The immediate target of those who would destroy Social Security and other entitlements is Medicare. This program was enacted in the 1960s, along with the civil rights laws, in an effort to ward off mass struggles against the Vietnam War.

But Medicare has been shot as full of holes as a victim of machine gun fire. In 1960, before Medicare, the elderly spent 11 percent of their income on health care. Now they spend 18 percent of their income on health care - and this over and above Medicare.

There's a special trust fund for hospital charges in the Medicare program and that fund will run out soon. Because hospitals raise prices so rapidly, 65 percent of all Medicare outlays go to hospitals with their rich profit margins. Since Medicare payments for hospital service are limited to what's in the trust fund, the proposal is to "save it" by increasing taxes on workers and retirees and by sharply curbing benefits by making medical care more and more like an assembly line: in and out of the hospital in half the time necessary for proper care; in and out of doctors' offices in 15-minute time slots.

Then there's an additional aim: to force people to buy "Medigap insurance" to cover expenses not paid by Medicare. Prudential, which has one-third of this business, raised its fees 23 percent in the last two years, as did Blue Cross- Blue Shield and others.

Another objective is to herd people into health maintenance organizations (HMOs) which are rapidly taking over more and more doctors' practices. The HMOs are favored in Medicare payments, so people are left with little option but to join. But through HMOs, patients are limited to part-time doctors, second-rate drugs and have to pay profit margins of 15-25 percent to the HMOs.
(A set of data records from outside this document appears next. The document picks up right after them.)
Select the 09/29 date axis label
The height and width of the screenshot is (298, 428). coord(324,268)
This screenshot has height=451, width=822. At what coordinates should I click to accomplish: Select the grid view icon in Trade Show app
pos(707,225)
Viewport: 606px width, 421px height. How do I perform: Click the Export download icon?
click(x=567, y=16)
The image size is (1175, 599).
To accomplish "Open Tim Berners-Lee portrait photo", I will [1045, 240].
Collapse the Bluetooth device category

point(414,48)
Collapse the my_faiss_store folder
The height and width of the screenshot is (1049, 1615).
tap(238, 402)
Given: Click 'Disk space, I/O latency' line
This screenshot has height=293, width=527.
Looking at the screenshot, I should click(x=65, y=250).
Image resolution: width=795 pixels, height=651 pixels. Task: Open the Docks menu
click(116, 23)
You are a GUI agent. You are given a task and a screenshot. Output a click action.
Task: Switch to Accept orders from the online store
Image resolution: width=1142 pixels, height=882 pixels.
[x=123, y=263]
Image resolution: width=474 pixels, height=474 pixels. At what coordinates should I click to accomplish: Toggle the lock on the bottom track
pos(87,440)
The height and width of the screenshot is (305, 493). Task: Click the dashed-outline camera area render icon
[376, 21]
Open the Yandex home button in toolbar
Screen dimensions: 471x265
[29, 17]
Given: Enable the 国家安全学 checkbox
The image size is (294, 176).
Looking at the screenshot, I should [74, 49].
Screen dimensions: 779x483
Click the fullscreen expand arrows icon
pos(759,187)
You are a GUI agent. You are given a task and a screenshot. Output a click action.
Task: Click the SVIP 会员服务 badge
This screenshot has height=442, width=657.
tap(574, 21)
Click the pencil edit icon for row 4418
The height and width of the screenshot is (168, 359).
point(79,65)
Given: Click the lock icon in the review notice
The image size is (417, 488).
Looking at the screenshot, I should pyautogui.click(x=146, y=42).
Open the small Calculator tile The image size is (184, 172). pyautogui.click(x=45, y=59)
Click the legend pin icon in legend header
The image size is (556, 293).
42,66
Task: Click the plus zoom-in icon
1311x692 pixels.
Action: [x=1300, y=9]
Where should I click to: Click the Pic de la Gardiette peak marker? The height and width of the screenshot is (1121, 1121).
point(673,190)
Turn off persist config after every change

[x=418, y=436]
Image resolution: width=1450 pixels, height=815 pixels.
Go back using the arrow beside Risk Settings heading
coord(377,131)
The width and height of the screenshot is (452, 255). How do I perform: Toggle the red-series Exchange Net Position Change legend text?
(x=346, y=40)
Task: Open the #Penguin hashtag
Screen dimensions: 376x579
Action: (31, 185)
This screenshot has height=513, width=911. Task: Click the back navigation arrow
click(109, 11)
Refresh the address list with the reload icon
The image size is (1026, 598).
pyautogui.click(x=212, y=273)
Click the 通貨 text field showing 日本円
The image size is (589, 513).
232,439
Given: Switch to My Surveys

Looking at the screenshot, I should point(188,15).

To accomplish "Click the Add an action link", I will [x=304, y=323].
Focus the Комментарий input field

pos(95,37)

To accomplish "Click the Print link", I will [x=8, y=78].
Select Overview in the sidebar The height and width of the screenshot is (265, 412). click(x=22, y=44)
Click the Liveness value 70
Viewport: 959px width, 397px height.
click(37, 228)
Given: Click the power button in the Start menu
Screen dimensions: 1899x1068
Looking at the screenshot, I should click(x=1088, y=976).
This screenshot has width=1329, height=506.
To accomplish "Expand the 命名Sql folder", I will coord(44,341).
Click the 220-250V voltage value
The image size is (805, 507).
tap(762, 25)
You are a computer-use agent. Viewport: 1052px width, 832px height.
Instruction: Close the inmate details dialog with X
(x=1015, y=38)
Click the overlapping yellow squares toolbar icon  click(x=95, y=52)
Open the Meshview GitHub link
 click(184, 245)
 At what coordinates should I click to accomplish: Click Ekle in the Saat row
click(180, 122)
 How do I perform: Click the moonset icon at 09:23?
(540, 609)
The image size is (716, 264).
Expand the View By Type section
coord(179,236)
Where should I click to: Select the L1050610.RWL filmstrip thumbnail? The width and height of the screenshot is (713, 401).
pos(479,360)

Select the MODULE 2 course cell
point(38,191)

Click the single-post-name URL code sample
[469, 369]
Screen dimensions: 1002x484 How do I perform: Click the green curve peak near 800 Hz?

The Communist Party program for health care:

1. Make Medicare obligations absolute, over and above trust funds.

2. Extend Medicare to include dental and eye care and the cost of medicines.

3. Strictly regulate and reduce prices paid to all providers of medical services.

4. And further, nationalize the entire health care industry. Coordinate it with a national health insurance act which Bill Clinton promised but never delivered.

This article was prepared on the basis of research done by members of the Communist Party Economic Commission.